> _Recorded data_
*** Begin section ***
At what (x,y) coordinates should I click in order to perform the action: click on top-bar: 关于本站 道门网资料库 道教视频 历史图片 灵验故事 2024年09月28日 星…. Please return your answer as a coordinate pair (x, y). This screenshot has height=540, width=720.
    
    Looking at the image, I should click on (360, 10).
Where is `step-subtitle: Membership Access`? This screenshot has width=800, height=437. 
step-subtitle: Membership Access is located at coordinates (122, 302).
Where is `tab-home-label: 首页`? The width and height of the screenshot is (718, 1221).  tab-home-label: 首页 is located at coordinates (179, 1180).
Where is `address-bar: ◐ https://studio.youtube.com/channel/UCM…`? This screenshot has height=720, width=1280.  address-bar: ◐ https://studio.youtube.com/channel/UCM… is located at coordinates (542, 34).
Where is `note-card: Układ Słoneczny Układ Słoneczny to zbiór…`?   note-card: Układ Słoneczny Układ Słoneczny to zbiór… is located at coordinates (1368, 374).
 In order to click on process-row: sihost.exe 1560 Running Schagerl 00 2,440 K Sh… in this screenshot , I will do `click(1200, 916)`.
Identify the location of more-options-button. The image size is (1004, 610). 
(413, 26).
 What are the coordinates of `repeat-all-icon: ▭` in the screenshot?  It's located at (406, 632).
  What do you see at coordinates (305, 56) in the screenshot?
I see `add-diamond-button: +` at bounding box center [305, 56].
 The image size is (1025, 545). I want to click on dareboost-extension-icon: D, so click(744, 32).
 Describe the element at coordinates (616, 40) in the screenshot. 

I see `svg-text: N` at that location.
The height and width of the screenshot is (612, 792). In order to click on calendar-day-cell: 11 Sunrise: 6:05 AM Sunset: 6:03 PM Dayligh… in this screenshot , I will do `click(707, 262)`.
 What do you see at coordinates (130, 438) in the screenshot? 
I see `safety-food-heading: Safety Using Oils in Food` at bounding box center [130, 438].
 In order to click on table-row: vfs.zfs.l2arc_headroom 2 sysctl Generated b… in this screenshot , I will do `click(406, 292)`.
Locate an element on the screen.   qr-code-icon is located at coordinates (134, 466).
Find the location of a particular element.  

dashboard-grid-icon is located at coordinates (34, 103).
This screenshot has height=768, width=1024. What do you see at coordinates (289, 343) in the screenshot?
*** End section ***
> _BRIEF_
Please write out all of the data above word for word, line by line.

> _ANSWER SPACE_
At what (x,y) coordinates should I click in order to perform the action: click on top-bar: 关于本站 道门网资料库 道教视频 历史图片 灵验故事 2024年09月28日 星…. Please return your answer as a coordinate pair (x, y). This screenshot has height=540, width=720.
    
    Looking at the image, I should click on (360, 10).
Where is `step-subtitle: Membership Access`? This screenshot has width=800, height=437. 
step-subtitle: Membership Access is located at coordinates (122, 302).
Where is `tab-home-label: 首页`? The width and height of the screenshot is (718, 1221).  tab-home-label: 首页 is located at coordinates (179, 1180).
Where is `address-bar: ◐ https://studio.youtube.com/channel/UCM…`? This screenshot has height=720, width=1280.  address-bar: ◐ https://studio.youtube.com/channel/UCM… is located at coordinates (542, 34).
Where is `note-card: Układ Słoneczny Układ Słoneczny to zbiór…`?   note-card: Układ Słoneczny Układ Słoneczny to zbiór… is located at coordinates (1368, 374).
 In order to click on process-row: sihost.exe 1560 Running Schagerl 00 2,440 K Sh… in this screenshot , I will do `click(1200, 916)`.
Identify the location of more-options-button. The image size is (1004, 610). 
(413, 26).
 What are the coordinates of `repeat-all-icon: ▭` in the screenshot?  It's located at (406, 632).
  What do you see at coordinates (305, 56) in the screenshot?
I see `add-diamond-button: +` at bounding box center [305, 56].
 The image size is (1025, 545). I want to click on dareboost-extension-icon: D, so click(744, 32).
 Describe the element at coordinates (616, 40) in the screenshot. 

I see `svg-text: N` at that location.
The height and width of the screenshot is (612, 792). In order to click on calendar-day-cell: 11 Sunrise: 6:05 AM Sunset: 6:03 PM Dayligh… in this screenshot , I will do `click(707, 262)`.
 What do you see at coordinates (130, 438) in the screenshot? 
I see `safety-food-heading: Safety Using Oils in Food` at bounding box center [130, 438].
 In order to click on table-row: vfs.zfs.l2arc_headroom 2 sysctl Generated b… in this screenshot , I will do `click(406, 292)`.
Locate an element on the screen.   qr-code-icon is located at coordinates (134, 466).
Find the location of a particular element.  

dashboard-grid-icon is located at coordinates (34, 103).
This screenshot has height=768, width=1024. What do you see at coordinates (289, 343) in the screenshot?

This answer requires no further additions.